The enzyme was released from the cytoplasmic membrane by heat.
Purification
was about 25-fold to an average specific activity of 27 µmol
nitrate
reduced per min per mg protein. Non-denaturing electrophoresis in the
presence
of 1% Triton X-100 resolved two catalytically active enzyme species
with
apparent Mr 140000 and 132000. The two forms had each a 112 kDa
subunit and one or two types of small subunit (60 or 46 kDa). The
membrane-bound
enzyme was composed of two subunits of Mr
112000
and 60000 as shown by Western blot analysis.
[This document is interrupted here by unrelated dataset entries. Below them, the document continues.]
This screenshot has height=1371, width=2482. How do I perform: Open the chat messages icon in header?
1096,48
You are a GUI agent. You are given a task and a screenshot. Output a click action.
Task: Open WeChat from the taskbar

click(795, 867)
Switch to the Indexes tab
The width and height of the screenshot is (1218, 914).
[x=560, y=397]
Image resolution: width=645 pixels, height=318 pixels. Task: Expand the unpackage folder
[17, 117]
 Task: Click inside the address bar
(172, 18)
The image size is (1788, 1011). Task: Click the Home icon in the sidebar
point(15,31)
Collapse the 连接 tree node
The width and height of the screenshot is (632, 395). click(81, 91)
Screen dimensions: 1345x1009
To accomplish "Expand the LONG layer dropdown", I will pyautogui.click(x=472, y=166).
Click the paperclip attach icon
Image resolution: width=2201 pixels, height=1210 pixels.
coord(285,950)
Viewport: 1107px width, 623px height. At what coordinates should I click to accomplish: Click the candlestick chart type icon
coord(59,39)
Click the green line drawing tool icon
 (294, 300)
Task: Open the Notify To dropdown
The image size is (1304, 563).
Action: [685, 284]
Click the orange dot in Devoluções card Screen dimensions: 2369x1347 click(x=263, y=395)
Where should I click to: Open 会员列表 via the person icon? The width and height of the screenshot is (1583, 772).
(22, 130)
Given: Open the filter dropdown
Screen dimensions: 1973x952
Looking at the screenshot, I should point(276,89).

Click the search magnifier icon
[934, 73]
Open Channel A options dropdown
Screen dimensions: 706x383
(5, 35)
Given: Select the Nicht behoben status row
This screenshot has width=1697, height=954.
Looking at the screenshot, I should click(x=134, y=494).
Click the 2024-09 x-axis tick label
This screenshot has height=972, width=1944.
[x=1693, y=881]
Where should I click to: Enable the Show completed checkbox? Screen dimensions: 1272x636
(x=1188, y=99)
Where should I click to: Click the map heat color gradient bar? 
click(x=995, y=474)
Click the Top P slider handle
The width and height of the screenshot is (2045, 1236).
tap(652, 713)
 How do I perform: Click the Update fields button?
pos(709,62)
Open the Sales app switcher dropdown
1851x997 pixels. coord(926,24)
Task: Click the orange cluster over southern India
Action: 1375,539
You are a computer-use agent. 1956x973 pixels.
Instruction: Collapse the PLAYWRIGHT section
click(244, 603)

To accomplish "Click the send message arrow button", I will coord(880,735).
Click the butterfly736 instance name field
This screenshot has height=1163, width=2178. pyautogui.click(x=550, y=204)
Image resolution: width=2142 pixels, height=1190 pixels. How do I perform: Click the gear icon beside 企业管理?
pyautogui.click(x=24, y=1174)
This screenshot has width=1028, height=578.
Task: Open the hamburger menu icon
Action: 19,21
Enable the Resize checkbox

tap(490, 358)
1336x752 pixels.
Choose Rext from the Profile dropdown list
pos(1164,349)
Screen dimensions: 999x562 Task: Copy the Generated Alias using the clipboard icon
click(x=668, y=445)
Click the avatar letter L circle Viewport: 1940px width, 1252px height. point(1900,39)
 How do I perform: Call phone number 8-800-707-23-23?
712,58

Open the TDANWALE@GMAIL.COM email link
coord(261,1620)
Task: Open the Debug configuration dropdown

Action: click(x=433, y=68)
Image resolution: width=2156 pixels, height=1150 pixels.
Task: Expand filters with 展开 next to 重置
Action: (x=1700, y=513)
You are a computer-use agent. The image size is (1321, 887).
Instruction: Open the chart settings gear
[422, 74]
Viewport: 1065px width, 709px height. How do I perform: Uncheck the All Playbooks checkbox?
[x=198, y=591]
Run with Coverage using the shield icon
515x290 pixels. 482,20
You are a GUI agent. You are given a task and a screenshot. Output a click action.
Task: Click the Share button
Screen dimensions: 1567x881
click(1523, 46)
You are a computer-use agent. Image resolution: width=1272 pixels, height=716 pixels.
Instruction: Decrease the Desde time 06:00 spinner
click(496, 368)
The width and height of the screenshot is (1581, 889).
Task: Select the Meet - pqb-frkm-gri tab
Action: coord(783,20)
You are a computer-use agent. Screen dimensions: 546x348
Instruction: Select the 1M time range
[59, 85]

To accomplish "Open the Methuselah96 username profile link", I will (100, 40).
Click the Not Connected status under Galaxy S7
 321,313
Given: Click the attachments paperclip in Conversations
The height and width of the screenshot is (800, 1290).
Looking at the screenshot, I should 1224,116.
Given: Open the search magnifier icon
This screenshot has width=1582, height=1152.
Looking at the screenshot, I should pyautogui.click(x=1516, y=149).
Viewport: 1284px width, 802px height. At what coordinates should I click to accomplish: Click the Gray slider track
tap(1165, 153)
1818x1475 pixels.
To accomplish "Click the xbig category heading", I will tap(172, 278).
The subunit heterogeneity
was caused by an endogenous proteinase which modified the small
subunit.
Nitrate reductase contained per Mr
172000 about
13 iron-sulfur groups and one gatom of molybdenum bound to a pterin
cofactor.
The electronic spectrum of the purified enzyme had a weak maximum at
410
nm; however, there was no spectral evidence for a cytochrome moiety.
The
Km value for nitrate was 3.8 mM. Azide
and
cyanide were inhibitory for nitrate reductase with Ki
values of 0.7 µM and 0.1 mM, respectively. Addition of 0.1 mM
azide
to the growth medium increased the cell-free enzyme activity 4-fold,
due
to a concomitant overproduction of nitrate reductase.